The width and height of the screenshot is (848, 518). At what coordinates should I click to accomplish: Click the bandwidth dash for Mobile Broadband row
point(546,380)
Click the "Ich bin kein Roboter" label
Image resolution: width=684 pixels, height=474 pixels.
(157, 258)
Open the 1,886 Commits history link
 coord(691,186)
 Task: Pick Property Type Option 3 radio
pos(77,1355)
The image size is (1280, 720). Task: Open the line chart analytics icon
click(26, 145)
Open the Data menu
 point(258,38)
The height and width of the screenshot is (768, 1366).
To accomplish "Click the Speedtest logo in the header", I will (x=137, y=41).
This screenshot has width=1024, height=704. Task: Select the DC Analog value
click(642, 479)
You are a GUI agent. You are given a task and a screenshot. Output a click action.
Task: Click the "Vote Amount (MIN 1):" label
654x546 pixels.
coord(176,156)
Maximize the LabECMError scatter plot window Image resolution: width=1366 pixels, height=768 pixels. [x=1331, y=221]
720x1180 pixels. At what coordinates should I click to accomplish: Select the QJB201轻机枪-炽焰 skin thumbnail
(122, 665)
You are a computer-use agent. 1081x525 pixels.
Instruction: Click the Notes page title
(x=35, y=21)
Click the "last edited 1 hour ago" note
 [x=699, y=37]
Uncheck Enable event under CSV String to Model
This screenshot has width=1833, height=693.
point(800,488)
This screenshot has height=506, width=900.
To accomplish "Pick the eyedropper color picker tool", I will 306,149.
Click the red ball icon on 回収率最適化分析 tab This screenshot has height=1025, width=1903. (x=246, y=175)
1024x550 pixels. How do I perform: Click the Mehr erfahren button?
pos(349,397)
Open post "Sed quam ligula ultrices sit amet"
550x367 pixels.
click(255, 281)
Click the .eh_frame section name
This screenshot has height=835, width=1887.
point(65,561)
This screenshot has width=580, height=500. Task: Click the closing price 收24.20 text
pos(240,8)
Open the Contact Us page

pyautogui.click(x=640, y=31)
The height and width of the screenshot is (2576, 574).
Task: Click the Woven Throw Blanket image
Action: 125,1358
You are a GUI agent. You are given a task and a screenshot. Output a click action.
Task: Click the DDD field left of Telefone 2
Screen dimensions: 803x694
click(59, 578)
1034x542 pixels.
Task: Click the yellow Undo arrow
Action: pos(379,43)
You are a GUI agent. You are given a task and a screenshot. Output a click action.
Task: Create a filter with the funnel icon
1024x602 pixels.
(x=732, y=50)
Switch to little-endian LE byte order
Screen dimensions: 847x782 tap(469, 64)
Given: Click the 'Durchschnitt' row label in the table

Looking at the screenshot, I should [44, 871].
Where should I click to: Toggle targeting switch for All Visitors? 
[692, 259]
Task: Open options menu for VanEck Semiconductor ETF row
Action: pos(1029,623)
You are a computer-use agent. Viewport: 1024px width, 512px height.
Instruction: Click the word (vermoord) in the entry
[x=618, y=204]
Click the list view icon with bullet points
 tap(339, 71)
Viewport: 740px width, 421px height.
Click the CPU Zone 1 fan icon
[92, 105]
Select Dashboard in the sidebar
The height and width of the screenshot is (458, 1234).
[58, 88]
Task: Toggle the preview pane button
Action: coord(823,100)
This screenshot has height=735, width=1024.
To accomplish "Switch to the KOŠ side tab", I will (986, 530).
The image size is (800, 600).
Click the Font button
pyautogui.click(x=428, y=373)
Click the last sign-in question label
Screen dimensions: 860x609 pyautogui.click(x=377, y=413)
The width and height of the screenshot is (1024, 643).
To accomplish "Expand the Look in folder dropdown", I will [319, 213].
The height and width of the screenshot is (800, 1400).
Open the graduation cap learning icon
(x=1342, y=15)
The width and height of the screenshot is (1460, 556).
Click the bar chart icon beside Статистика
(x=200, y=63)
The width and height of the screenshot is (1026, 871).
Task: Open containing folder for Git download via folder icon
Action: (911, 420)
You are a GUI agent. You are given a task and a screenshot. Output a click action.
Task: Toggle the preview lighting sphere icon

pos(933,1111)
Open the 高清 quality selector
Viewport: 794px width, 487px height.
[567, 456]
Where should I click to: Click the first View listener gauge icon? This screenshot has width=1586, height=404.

==*==

Lines containing the word "will": how many are there in the data above? Reply with only that number.

4